RECORD SET below:
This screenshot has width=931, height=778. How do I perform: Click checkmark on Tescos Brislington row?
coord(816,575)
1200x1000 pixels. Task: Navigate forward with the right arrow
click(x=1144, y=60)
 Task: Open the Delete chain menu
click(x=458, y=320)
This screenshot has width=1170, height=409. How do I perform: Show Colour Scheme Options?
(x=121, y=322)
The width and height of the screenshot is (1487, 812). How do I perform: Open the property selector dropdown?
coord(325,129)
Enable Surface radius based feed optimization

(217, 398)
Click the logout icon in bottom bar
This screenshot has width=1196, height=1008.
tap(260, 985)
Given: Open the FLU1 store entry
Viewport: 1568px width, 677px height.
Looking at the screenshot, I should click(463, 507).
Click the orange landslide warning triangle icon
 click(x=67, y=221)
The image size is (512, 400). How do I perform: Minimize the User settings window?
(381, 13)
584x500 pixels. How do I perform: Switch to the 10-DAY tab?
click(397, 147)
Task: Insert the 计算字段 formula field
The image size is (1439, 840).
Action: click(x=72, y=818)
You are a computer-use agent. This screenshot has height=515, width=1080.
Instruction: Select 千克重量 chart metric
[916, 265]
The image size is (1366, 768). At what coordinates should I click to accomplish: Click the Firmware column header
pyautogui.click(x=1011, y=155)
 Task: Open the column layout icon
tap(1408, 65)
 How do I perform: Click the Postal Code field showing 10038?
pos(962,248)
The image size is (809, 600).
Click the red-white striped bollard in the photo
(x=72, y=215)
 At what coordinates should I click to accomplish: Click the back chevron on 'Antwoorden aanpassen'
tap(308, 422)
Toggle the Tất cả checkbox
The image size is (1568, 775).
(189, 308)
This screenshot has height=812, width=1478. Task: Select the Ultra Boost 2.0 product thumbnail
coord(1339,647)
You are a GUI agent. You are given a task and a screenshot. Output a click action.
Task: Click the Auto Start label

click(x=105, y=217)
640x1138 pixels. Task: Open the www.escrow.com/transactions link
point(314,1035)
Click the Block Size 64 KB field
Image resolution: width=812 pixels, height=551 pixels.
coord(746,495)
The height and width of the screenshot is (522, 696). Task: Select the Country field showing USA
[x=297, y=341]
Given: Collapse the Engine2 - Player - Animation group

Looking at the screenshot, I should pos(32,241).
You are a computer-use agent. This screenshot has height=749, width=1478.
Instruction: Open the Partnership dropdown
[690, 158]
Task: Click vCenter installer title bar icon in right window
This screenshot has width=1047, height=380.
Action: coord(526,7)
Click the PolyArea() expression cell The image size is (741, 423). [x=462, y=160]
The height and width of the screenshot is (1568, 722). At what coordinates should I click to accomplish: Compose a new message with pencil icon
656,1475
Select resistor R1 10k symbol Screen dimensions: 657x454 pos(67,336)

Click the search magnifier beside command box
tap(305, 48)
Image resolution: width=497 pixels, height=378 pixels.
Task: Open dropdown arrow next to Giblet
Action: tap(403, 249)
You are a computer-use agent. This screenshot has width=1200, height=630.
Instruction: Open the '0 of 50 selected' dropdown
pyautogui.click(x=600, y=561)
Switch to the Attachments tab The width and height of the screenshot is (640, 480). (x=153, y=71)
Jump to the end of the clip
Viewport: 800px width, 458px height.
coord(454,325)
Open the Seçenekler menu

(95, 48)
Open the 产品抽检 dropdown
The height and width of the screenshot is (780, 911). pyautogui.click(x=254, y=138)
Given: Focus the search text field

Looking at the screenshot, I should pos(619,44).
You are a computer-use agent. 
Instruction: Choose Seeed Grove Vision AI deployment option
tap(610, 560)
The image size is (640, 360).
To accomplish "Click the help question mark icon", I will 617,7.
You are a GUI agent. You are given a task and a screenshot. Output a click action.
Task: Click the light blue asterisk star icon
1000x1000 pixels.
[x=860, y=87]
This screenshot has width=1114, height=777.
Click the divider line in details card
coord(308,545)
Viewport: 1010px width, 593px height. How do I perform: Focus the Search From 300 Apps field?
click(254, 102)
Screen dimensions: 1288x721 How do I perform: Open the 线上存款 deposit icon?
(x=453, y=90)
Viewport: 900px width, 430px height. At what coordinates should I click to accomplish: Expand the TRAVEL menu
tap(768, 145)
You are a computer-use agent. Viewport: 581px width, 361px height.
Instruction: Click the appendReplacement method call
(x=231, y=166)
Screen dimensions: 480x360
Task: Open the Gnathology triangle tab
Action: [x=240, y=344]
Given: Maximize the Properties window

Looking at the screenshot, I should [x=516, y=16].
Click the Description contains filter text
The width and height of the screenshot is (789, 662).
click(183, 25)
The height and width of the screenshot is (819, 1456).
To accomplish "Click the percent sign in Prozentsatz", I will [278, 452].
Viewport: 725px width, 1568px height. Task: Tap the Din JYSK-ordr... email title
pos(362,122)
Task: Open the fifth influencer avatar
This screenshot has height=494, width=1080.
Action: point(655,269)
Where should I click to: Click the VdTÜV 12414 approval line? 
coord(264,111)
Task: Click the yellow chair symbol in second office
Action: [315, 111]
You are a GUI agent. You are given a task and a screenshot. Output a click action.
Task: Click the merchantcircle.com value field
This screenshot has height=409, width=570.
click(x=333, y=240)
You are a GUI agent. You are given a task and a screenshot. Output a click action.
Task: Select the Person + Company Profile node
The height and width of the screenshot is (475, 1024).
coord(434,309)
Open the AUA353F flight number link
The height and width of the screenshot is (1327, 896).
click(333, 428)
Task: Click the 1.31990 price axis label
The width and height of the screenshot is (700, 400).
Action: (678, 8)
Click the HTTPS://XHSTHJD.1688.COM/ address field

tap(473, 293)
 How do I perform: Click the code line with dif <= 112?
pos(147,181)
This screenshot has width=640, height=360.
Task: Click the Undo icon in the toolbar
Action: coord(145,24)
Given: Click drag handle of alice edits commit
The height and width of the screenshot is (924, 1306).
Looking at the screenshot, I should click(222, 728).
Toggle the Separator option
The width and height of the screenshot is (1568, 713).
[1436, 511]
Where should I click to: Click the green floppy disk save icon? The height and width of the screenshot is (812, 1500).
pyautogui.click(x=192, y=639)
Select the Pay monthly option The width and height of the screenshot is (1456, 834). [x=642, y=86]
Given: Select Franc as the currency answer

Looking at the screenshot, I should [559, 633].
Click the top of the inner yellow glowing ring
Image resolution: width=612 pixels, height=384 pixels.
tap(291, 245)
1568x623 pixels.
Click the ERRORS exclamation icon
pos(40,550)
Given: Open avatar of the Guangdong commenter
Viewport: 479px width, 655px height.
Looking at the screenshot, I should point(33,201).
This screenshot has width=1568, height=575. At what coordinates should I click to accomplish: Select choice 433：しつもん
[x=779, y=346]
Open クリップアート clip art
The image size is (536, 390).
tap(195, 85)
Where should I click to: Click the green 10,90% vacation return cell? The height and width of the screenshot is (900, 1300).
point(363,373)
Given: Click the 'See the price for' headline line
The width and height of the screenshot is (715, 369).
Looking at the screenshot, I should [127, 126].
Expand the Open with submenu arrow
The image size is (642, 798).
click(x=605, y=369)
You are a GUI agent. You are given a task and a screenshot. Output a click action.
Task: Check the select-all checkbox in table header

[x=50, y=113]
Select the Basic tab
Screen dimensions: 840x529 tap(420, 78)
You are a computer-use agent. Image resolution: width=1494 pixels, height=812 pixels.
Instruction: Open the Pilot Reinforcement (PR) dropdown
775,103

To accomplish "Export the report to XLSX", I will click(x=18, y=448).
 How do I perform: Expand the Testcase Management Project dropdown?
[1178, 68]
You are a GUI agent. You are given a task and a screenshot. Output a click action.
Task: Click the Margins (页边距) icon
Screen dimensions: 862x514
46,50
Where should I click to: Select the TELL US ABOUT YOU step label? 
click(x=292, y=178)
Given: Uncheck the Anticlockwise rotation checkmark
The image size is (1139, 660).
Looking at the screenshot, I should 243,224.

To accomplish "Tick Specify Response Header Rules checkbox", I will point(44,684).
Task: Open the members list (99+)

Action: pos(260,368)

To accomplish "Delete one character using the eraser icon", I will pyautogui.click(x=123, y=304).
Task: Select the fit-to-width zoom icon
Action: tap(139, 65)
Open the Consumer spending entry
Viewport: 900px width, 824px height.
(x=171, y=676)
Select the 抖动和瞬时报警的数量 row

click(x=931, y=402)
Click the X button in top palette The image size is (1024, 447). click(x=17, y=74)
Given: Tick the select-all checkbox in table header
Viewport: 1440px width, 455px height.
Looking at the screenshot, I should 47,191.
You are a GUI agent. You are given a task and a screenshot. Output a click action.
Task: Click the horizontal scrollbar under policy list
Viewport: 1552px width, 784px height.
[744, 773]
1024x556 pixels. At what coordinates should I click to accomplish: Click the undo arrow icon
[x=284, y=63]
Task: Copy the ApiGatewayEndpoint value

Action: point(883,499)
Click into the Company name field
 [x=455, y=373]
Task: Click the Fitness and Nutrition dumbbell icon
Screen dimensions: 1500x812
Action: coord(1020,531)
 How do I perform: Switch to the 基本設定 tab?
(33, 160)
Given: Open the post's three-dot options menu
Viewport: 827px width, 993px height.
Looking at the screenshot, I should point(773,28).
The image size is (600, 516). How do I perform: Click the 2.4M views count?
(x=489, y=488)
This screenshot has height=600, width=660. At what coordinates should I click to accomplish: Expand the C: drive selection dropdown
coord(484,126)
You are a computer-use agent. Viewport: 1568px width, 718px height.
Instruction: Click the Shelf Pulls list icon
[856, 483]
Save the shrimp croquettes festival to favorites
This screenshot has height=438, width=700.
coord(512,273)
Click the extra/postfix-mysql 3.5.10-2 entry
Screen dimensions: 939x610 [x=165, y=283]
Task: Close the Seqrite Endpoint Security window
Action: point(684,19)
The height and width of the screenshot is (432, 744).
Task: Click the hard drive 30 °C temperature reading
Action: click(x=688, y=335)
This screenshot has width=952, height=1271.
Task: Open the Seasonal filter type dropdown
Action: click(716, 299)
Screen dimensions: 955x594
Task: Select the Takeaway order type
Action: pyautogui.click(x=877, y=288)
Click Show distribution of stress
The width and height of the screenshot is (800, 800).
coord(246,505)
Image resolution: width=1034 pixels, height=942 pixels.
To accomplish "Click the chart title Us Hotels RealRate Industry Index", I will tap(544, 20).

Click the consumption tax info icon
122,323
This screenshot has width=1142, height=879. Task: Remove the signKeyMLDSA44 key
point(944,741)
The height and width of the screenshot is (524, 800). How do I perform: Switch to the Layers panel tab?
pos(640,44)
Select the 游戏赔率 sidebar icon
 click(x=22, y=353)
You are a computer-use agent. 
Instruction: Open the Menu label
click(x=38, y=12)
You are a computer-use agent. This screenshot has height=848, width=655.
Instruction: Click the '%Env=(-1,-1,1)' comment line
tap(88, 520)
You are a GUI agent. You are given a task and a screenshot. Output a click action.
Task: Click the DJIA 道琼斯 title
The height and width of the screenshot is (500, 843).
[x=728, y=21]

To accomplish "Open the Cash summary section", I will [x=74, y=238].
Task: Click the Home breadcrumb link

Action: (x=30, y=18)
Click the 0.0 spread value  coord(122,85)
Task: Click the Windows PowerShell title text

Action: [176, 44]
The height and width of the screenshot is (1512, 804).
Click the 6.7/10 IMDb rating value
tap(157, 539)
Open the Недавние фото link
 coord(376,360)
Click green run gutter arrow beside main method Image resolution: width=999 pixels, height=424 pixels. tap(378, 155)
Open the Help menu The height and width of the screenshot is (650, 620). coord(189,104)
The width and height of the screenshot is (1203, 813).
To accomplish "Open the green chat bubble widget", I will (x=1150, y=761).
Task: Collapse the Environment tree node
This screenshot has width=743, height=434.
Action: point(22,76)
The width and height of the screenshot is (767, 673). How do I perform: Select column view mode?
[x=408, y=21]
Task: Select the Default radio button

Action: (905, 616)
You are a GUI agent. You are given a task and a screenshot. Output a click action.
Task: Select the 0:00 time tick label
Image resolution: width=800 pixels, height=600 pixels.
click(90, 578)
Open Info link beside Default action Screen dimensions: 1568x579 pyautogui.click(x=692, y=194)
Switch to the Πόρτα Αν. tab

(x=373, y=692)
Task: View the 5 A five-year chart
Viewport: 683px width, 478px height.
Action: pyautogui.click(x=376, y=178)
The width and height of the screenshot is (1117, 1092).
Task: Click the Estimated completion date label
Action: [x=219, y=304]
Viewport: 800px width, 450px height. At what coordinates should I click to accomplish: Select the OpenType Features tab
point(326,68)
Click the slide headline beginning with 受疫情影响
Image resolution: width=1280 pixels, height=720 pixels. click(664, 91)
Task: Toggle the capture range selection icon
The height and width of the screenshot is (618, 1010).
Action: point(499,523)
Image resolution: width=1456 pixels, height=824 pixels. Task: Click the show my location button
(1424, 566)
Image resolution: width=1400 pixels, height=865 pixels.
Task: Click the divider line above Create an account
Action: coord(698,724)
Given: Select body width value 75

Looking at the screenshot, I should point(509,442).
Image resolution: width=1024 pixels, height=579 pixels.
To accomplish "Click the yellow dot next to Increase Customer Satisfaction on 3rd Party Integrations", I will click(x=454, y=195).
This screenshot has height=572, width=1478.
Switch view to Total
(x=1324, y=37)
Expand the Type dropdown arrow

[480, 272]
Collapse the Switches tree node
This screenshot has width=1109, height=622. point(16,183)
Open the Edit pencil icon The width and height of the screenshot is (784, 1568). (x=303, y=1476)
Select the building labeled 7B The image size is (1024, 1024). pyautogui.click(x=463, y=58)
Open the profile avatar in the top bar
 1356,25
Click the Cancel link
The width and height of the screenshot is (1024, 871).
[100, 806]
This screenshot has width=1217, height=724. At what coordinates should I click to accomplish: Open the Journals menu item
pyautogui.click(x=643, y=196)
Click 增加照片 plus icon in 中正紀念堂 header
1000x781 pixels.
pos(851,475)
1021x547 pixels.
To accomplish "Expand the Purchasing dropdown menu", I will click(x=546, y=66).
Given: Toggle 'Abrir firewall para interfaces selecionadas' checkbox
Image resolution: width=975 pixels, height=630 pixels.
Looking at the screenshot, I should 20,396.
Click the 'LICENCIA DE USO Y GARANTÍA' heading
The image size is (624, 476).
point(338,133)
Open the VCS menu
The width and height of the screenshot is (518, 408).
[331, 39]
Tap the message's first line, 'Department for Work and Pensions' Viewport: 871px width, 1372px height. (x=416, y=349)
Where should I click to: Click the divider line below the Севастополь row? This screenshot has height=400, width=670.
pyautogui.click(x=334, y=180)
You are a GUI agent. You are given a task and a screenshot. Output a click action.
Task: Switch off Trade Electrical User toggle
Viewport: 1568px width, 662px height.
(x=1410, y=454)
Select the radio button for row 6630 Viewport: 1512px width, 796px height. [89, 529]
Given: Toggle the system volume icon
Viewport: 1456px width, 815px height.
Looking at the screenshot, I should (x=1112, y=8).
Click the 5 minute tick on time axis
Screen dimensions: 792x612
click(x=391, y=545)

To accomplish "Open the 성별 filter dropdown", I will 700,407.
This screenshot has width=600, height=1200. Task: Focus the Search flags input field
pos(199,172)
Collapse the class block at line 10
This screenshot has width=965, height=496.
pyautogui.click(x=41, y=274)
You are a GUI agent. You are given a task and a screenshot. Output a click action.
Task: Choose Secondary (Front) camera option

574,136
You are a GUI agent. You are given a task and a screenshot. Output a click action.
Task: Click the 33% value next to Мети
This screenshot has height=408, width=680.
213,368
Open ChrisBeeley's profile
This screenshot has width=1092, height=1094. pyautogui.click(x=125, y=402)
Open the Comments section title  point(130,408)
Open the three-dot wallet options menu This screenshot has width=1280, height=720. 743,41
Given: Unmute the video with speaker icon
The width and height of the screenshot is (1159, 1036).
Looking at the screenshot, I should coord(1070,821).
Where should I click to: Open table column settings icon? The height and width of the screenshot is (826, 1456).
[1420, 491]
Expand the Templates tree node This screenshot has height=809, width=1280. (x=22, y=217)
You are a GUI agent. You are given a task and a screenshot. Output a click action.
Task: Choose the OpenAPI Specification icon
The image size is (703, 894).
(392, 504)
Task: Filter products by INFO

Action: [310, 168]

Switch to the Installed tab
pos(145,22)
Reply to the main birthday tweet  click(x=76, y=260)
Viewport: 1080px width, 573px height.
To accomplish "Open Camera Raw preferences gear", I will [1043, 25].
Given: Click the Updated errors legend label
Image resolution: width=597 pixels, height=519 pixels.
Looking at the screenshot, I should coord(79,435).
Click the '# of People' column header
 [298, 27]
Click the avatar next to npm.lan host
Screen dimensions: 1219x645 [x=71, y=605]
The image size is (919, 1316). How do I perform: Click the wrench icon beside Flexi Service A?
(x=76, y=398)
End of RECORD SET.
WORK INSTRUCTIONS. Every line that holds the word "price" should be copied from the listing.

TASK RESPONSE.
Task: Click the 1.31990 price axis label
Given: Click the 'See the price for' headline line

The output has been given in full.